Huang ranked No. 1 on the 2008 Hurun Report Rich List of China's wealthiest businesspeople compiled by Rupert Hoogewerf, a researcher in Shanghai. His fortune was estimated at up to $6.3 billion. Even after his detention, Huang was No. 17 on last year's list with a net worth of $3.4 billion.

Huang, 41, was fined $88 million and had assets worth $29 million confiscated. His wife, Du Juan, received a 3½-year sentence and a fine of $29 million, Xinhua said.

The verdict sends a strong warning to China's often freewheeling business barons. A string of prominent entrepreneurs have been jailed after running afoul of the law.

For several years, Huang and his 1,100-store company, Gome Electronics, were symbols of entrepreneurial success. A Hurun Report profile dubbed him "China's Sam Walton" after the founder of Walmart. He had the nickname "price butcher" for his business tactics.

From an early age, Huang appreciated the lure of low prices, according to a life story in the encyclopedia section of Baidu, China's top search engine. Born to poor farmers in south China, Huang helped recycle rubbish to get by. He dropped out of school at 16, and in 1986, he and his older brother used their $585 earnings and a $4,400 loan to open a clothes shop in Beijing. They soon moved into imported household appliances.
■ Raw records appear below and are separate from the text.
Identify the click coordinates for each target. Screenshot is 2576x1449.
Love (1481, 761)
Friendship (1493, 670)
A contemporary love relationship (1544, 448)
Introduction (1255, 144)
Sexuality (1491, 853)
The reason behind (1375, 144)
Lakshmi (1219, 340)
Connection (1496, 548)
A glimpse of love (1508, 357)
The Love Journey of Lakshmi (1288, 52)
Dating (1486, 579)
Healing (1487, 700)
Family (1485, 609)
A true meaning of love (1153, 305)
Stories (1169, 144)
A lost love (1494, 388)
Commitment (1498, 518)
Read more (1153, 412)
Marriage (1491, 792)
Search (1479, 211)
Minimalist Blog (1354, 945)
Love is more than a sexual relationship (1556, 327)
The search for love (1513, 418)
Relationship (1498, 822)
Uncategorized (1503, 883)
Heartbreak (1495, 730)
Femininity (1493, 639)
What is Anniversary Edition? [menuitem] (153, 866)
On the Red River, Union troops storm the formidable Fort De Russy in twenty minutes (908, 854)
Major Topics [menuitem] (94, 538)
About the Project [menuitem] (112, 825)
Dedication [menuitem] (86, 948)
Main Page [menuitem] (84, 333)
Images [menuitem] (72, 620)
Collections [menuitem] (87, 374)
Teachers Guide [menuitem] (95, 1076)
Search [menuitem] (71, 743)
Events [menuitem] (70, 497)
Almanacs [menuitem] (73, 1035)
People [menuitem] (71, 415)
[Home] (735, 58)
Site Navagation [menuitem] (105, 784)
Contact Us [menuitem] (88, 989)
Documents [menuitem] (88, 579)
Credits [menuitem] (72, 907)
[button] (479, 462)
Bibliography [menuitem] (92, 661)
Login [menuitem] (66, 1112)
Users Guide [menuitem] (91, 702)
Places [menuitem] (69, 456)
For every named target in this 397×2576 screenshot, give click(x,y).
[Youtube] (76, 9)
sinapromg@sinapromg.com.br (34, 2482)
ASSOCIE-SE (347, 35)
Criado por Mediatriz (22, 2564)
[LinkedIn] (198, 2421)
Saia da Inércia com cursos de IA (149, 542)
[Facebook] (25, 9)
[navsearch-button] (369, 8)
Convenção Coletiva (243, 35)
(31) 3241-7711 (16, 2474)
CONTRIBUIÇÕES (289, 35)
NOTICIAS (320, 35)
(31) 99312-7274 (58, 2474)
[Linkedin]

The retail giant Huang created remains a major player.

"Anyone with a very big business has skeletons in their closets," Hoogewerf says. "It's like the robber barons in the U.S. at the end of the 19th century, when the winners were ruthless and very canny."

The most surprising aspect of Huang's story is his failure to secure political cover, Hoogewerf says. To broaden its support, China's Communist Party has in recent years opened membership to businesspeople, once reviled as "capitalist roaders."

Huang enjoys some consolation as he begins to count the days until freedom. He still owns 34% of Gome.